Page excerpt:
_ _ _ _ _ _ _

One BBC correspondent justified the media’s uncritical acceptance of disinformation by stating, “if M15 and M16 sometimes peddle disinformation, many viewers and readers may not very much care as ‘we’re all on the same side.’ “
The CIA ran its own propaganda unit modeled on the IRD during the 1960s called the Forum World Features to feed false information to the public. The Senate’s Church Committee and the House of Representative’s Pike Committee revealed in the 1970s that the CIA had invested large resources in propaganda operations. For instance, the CIA had a secret agreement with the New York Times to employ at least 10 agents as reporters or clerks in foreign bureaus. Feminist writer Gloria Steinem was revealed to be an agent. “The Pike Committee found that 29 per cent of the CIA’s covert operations was directed at ‘media and propaganda,’ meaning that in 1978 the agency had spent in this area as much as the combined budgets of the world’s biggest news agencies (AP, Reuters and UPI) put together”, Keeble writes.
The CIA planted a false story through Readers Digest in 1982 that the Turkish assassin who tried to kill Pope John Paul II was a KGB agent.
In the “The Faculty Filter”, Robert Jensen writes that after 24 years Noam Chomsky and Edward S. Herman’s magnum opus “Manufacturing Consent” is more relevant than ever.
Chomsky and Herman developed the propaganda model to show that the media’s positions on key issues will always reflect the thinking of the political and economic elite. US Journalism schools, which are tied the corporate media, do not teach the propaganda model because there are two basic types of faculty members: professionals who see the world in the same way as the corporate media; professors who are critical but lack the “moral capacity to step outside the privileges that come with their university positions” and are unwilling to risk confrontations with the media industry, writes Jensen.
James Winter in “Reporting on the Pharmaceutical Industry” documents how the industry markets dangerous drugs that kill and maim thousands, ghost write flawed scientific studies for medical researchers who are paid for their signature, invents non- existent diseases to create a market for their products and bribes doctors to sell their products, among other things.
The mass media, which loves to report on medical discoveries, cite corporate medical studies that only list the positive benefits of drugs and not possible side effects, providing free advertising. The corporate media also creates hysteria about non-existent health conditions, such as the swine flu pandemic in 2009 that never happened, so that governments will buy vaccines that enrich companies and shareholders.

_ _ _ _ _ _ _

Data to examine:
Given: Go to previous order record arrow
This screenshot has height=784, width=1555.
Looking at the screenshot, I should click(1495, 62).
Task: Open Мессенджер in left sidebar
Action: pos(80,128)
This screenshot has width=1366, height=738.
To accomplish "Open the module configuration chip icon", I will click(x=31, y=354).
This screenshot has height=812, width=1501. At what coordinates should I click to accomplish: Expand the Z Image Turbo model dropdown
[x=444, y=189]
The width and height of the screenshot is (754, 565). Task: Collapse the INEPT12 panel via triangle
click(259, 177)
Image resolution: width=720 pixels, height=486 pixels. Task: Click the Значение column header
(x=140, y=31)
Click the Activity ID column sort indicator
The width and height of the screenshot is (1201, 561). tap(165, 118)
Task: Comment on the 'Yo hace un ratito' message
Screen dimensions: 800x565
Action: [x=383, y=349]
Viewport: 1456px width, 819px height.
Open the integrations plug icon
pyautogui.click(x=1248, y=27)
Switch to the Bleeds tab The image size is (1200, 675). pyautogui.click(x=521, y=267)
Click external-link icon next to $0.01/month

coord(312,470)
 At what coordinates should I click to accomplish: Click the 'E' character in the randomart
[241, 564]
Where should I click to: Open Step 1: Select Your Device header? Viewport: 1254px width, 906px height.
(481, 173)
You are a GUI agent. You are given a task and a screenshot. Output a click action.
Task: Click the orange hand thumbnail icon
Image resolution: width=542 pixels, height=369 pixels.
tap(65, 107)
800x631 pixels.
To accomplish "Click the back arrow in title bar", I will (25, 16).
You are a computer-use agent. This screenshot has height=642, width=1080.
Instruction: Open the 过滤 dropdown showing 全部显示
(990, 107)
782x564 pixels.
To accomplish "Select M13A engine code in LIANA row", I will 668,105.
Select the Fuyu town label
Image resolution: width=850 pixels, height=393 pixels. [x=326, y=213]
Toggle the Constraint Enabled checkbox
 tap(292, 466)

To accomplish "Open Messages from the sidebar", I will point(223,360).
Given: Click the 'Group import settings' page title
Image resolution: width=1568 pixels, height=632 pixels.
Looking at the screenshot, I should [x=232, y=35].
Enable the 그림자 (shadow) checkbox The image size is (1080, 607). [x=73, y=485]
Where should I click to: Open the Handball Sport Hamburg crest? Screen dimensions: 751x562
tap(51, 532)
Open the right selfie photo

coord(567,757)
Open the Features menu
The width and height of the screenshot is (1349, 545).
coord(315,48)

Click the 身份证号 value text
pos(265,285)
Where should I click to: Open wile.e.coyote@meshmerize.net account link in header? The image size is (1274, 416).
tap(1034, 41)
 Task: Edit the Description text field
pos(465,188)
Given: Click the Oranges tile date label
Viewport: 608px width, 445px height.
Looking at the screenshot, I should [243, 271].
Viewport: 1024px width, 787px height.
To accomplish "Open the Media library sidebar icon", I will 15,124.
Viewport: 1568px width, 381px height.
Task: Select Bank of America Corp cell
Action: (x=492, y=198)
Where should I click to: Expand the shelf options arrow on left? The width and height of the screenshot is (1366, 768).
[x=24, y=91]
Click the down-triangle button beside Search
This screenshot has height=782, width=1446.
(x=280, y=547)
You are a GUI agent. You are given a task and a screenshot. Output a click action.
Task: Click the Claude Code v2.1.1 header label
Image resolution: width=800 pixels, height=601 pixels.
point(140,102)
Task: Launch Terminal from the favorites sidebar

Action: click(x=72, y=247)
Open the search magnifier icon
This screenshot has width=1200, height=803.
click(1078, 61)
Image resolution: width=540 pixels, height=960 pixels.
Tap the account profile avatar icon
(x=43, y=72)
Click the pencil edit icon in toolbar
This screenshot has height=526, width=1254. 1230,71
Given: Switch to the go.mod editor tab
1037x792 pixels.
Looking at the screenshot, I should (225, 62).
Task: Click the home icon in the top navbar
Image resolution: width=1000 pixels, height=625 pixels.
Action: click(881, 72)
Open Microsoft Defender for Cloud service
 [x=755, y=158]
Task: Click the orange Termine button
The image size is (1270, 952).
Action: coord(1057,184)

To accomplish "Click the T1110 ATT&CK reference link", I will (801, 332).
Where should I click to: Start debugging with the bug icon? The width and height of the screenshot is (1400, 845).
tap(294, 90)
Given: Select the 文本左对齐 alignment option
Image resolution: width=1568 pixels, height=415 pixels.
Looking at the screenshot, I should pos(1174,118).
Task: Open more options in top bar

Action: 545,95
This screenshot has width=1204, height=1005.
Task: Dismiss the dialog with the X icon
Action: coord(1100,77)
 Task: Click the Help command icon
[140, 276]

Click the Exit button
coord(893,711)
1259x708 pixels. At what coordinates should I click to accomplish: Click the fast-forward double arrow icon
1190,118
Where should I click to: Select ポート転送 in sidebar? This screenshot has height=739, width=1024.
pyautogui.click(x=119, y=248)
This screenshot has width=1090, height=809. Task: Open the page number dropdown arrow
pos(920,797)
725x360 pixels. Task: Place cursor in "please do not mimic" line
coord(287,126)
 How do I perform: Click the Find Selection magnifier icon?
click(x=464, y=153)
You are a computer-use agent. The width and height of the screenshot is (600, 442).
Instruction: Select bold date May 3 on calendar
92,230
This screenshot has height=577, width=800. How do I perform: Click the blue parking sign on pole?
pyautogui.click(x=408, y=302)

_ _ _ _ _ _ _

What you will do:
1: Using the media propaganda excerpt, decide whether each statement agrees with it. Answer yes or no for each, and quote the exact words from the excerpt that settle it.
(a) The CIA ran a propaganda unit called the Forum World Features in the 1960s.
(b) The Pike Committee found that half of the CIA's covert operations were aimed at media and propaganda.
(c) The CIA planted its 1982 false story about the Pope's attacker through the New York Times.
2: Reproduce the media propaganda excerpt word for word, starting at "James Winter in" and going up to and including "among other things.".
You won't need the records for any of this.

Expected responses:
1:
(a) Yes: "The CIA ran its own propaganda unit modeled on the IRD during the 1960s called the Forum World Features"
(b) No: "29 per cent of the CIA’s covert operations was directed at ‘media and propaganda,’"
(c) No: "The CIA planted a false story through Readers Digest in 1982"

2:
James Winter in “Reporting on the Pharmaceutical Industry” documents how the industry markets dangerous drugs that kill and maim thousands, ghost write flawed scientific studies for medical researchers who are paid for their signature, invents non- existent diseases to create a market for their products and bribes doctors to sell their products, among other things.